> Your instructions: Every line from the top of the records below through the one containing "You are a GUI" must be copied exactly, and the pictures must not be.

:: Provided entries ::

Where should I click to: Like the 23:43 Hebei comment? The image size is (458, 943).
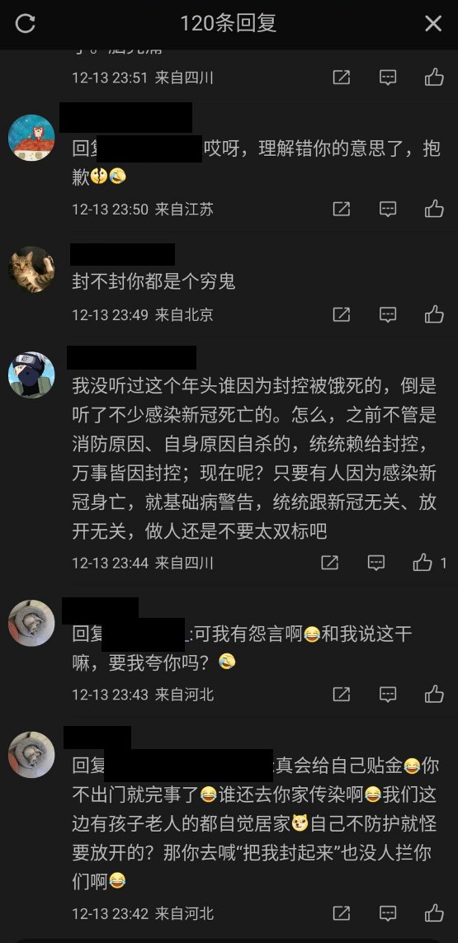pyautogui.click(x=434, y=695)
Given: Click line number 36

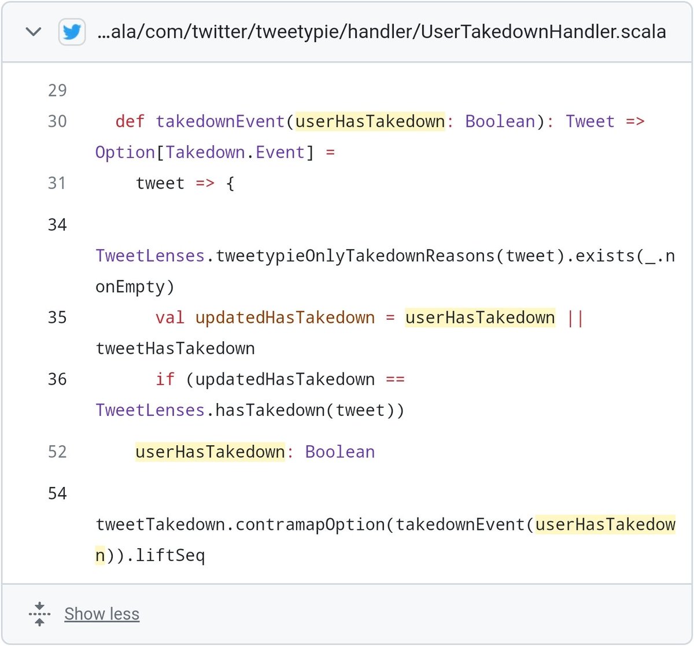Looking at the screenshot, I should tap(57, 379).
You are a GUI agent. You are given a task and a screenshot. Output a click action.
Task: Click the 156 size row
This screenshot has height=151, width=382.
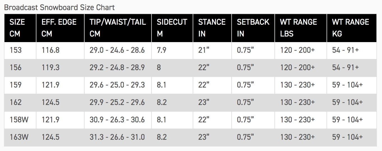pyautogui.click(x=16, y=68)

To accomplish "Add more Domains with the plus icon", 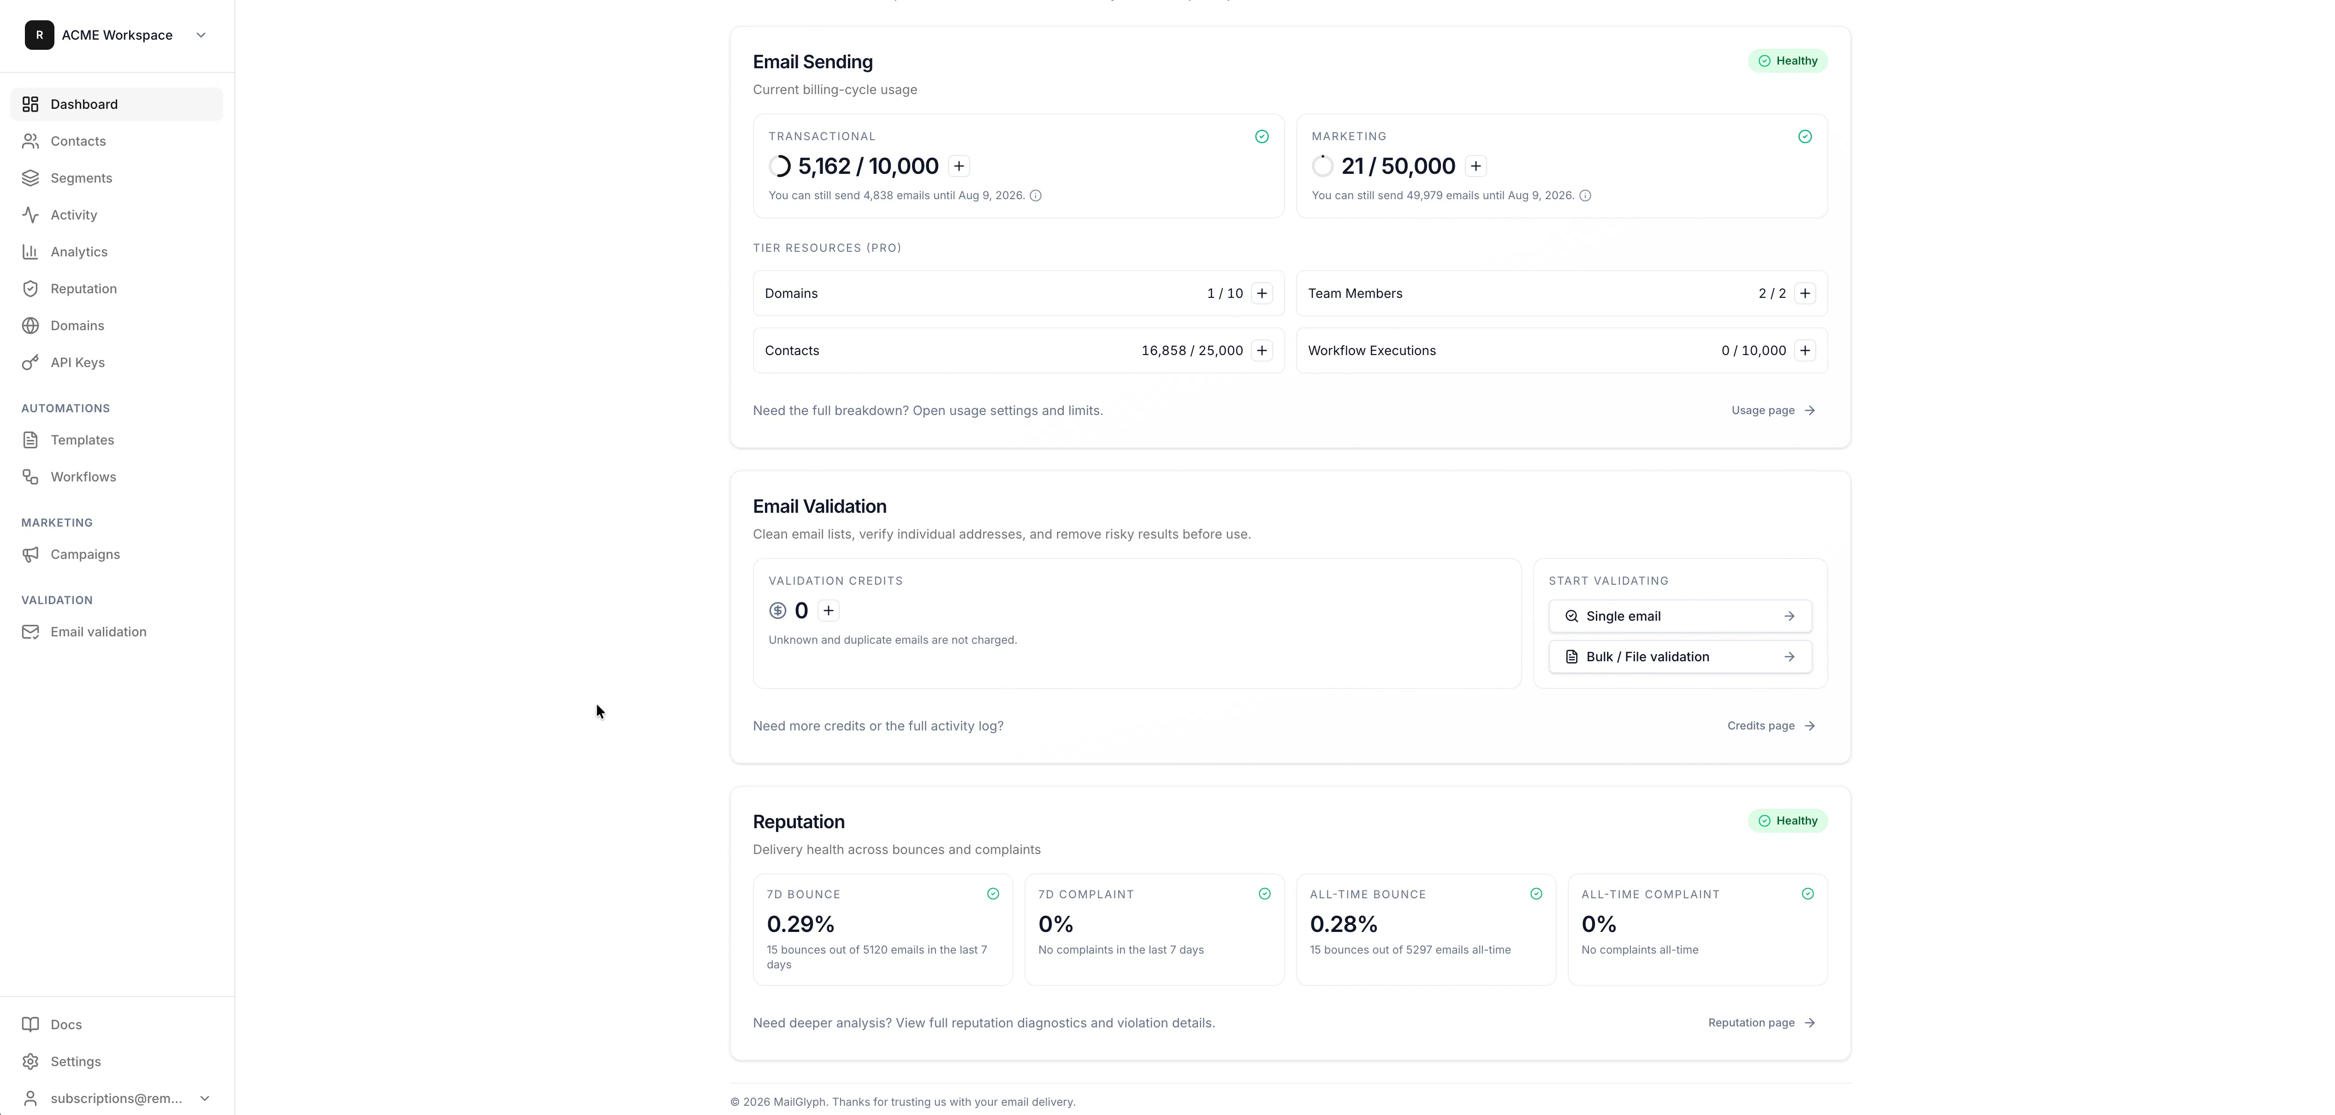I will [x=1262, y=294].
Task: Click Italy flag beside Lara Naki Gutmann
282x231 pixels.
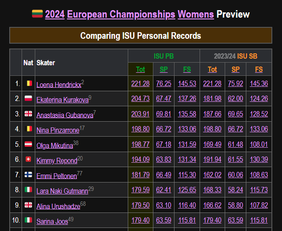Action: click(x=28, y=190)
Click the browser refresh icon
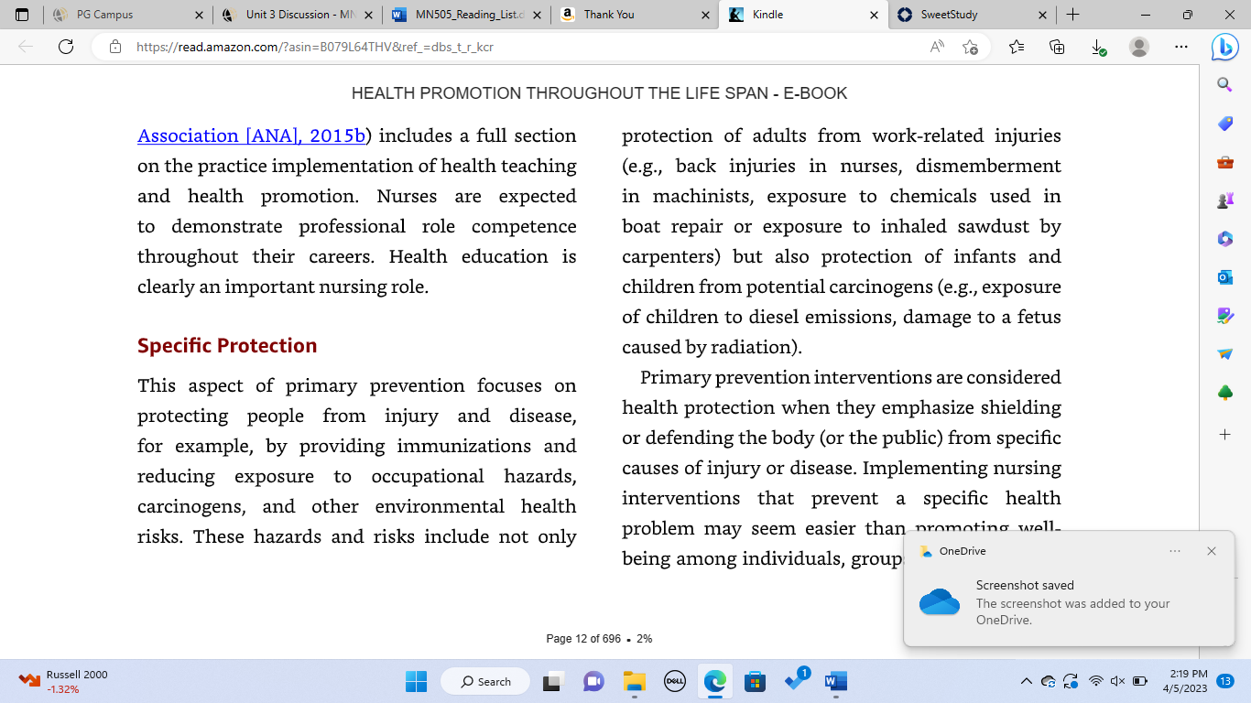The image size is (1251, 703). (x=66, y=47)
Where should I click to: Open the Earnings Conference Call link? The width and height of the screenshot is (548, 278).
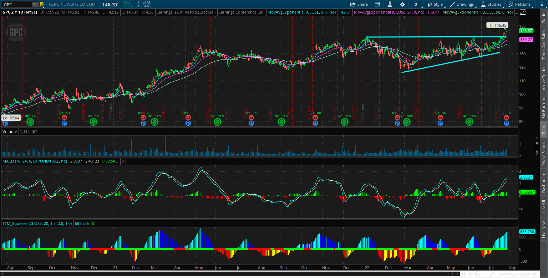click(x=242, y=12)

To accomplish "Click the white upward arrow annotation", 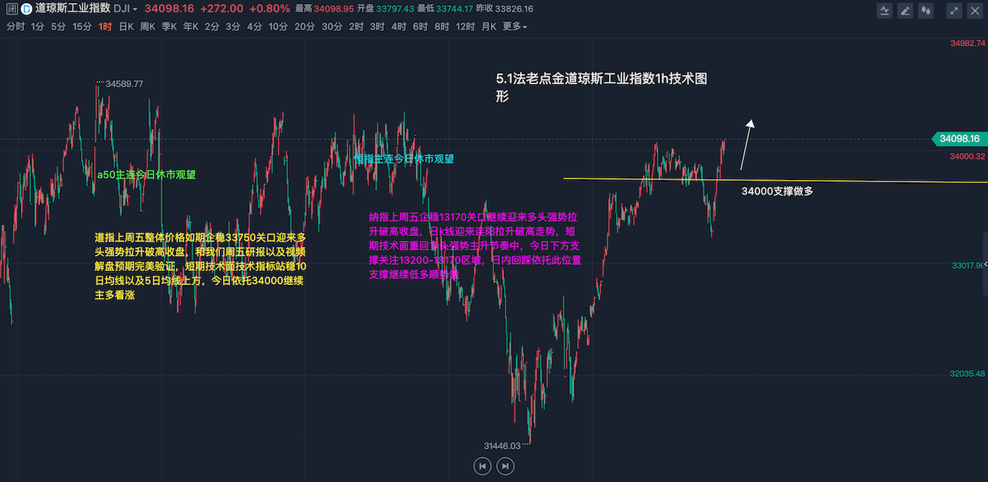I will 746,145.
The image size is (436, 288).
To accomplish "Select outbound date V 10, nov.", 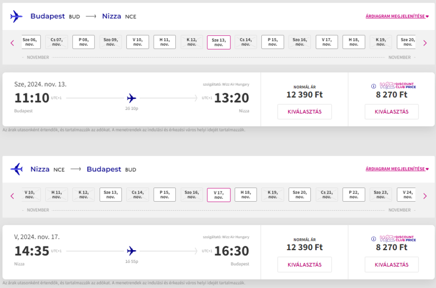I will point(138,42).
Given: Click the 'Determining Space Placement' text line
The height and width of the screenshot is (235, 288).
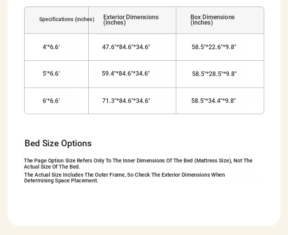Looking at the screenshot, I should 61,180.
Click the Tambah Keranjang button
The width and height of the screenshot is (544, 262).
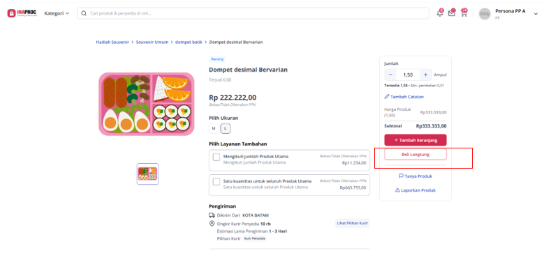[416, 140]
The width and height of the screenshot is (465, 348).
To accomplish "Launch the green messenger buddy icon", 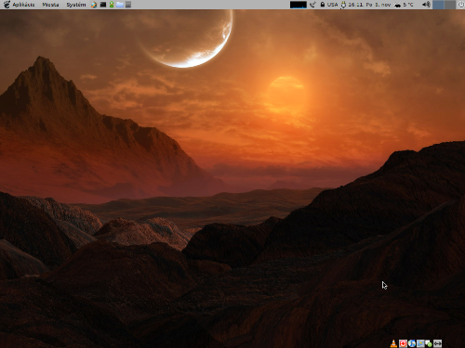I will [x=112, y=5].
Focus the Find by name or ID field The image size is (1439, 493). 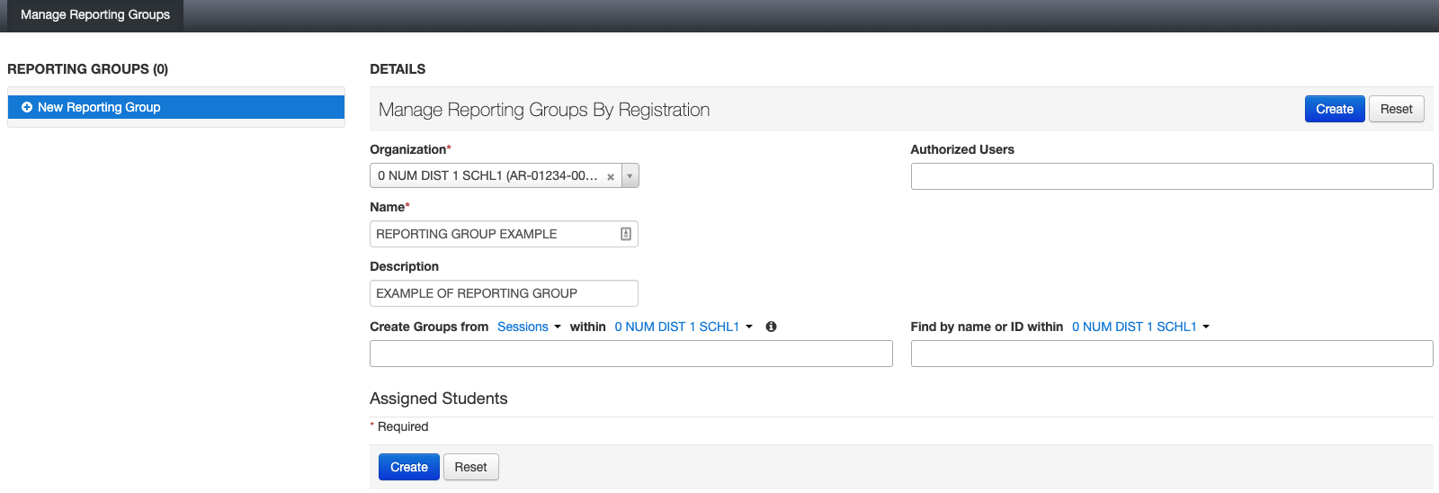[x=1171, y=354]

:::

> Task result:
Where should I click to: Like the 23:43 Hebei comment? The image size is (458, 943).
pyautogui.click(x=434, y=695)
Given: Click line number 36

Looking at the screenshot, I should tap(57, 379).
You are a GUI agent. You are given a task and a screenshot. Output a click action.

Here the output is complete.